** START **

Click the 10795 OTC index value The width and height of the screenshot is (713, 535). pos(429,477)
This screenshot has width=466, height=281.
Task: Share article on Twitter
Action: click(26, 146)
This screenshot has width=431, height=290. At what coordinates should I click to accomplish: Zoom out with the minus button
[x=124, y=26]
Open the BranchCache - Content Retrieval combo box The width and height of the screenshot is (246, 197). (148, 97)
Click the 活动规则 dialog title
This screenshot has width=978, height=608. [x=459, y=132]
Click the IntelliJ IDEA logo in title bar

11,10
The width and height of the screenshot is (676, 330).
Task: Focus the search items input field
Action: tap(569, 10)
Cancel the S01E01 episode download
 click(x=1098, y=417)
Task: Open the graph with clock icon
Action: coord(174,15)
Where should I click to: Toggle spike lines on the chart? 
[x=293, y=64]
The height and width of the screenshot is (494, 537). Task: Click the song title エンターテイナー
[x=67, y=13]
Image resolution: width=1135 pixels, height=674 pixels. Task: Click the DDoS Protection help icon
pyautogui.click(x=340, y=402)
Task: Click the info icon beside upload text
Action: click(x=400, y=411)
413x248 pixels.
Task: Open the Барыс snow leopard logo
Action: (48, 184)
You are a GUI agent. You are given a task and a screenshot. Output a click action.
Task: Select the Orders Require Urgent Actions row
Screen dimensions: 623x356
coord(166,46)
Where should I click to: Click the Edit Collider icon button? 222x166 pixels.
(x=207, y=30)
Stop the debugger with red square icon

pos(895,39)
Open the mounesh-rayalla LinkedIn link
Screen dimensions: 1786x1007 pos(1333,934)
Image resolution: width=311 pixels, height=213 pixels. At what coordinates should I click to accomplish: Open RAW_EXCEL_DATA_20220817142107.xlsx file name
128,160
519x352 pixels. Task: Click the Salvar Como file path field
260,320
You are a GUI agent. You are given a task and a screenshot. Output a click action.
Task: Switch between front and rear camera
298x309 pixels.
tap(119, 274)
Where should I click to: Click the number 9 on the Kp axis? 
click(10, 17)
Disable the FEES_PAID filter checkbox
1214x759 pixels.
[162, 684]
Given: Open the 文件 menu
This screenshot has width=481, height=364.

** END **

● **Written task**:
Rewrite the rows above as a Markdown table with two columns, Index and Content. Put each row's number in Index and its line in Content, and leave out blank lines.

● **Solution to this exercise**:
| Index | Content |
|---|---|
| 1 | Click the 10795 OTC index value The width and height of the screenshot is (713, 535). pos(429,477) |
| 2 | This screenshot has width=466, height=281. |
| 3 | Task: Share article on Twitter |
| 4 | Action: click(26, 146) |
| 5 | This screenshot has width=431, height=290. At what coordinates should I click to accomplish: Zoom out with the minus button |
| 6 | [x=124, y=26] |
| 7 | Open the BranchCache - Content Retrieval combo box The width and height of the screenshot is (246, 197). (148, 97) |
| 8 | Click the 活动规则 dialog title |
| 9 | This screenshot has width=978, height=608. [x=459, y=132] |
| 10 | Click the IntelliJ IDEA logo in title bar |
| 11 | 11,10 |
| 12 | The width and height of the screenshot is (676, 330). |
| 13 | Task: Focus the search items input field |
| 14 | Action: tap(569, 10) |
| 15 | Cancel the S01E01 episode download |
| 16 |  click(x=1098, y=417) |
| 17 | Task: Open the graph with clock icon |
| 18 | Action: coord(174,15) |
| 19 | Where should I click to: Toggle spike lines on the chart?  |
| 20 | [x=293, y=64] |
| 21 | The height and width of the screenshot is (494, 537). Task: Click the song title エンターテイナー |
| 22 | [x=67, y=13] |
| 23 | Image resolution: width=1135 pixels, height=674 pixels. Task: Click the DDoS Protection help icon |
| 24 | pyautogui.click(x=340, y=402) |
| 25 | Task: Click the info icon beside upload text |
| 26 | Action: click(x=400, y=411) |
| 27 | 413x248 pixels. |
| 28 | Task: Open the Барыс snow leopard logo |
| 29 | Action: (48, 184) |
| 30 | You are a GUI agent. You are given a task and a screenshot. Output a click action. |
| 31 | Task: Select the Orders Require Urgent Actions row |
| 32 | Screen dimensions: 623x356 |
| 33 | coord(166,46) |
| 34 | Where should I click to: Click the Edit Collider icon button? 222x166 pixels. |
| 35 | (x=207, y=30) |
| 36 | Stop the debugger with red square icon |
| 37 | pos(895,39) |
| 38 | Open the mounesh-rayalla LinkedIn link |
| 39 | Screen dimensions: 1786x1007 pos(1333,934) |
| 40 | Image resolution: width=311 pixels, height=213 pixels. At what coordinates should I click to accomplish: Open RAW_EXCEL_DATA_20220817142107.xlsx file name |
| 41 | 128,160 |
| 42 | 519x352 pixels. Task: Click the Salvar Como file path field |
| 43 | 260,320 |
| 44 | You are a GUI agent. You are given a task and a screenshot. Output a click action. |
| 45 | Task: Switch between front and rear camera |
| 46 | 298x309 pixels. |
| 47 | tap(119, 274) |
| 48 | Where should I click to: Click the number 9 on the Kp axis?  |
| 49 | click(10, 17) |
| 50 | Disable the FEES_PAID filter checkbox |
| 51 | 1214x759 pixels. |
| 52 | [162, 684] |
| 53 | Given: Open the 文件 menu |
| 54 | This screenshot has width=481, height=364. |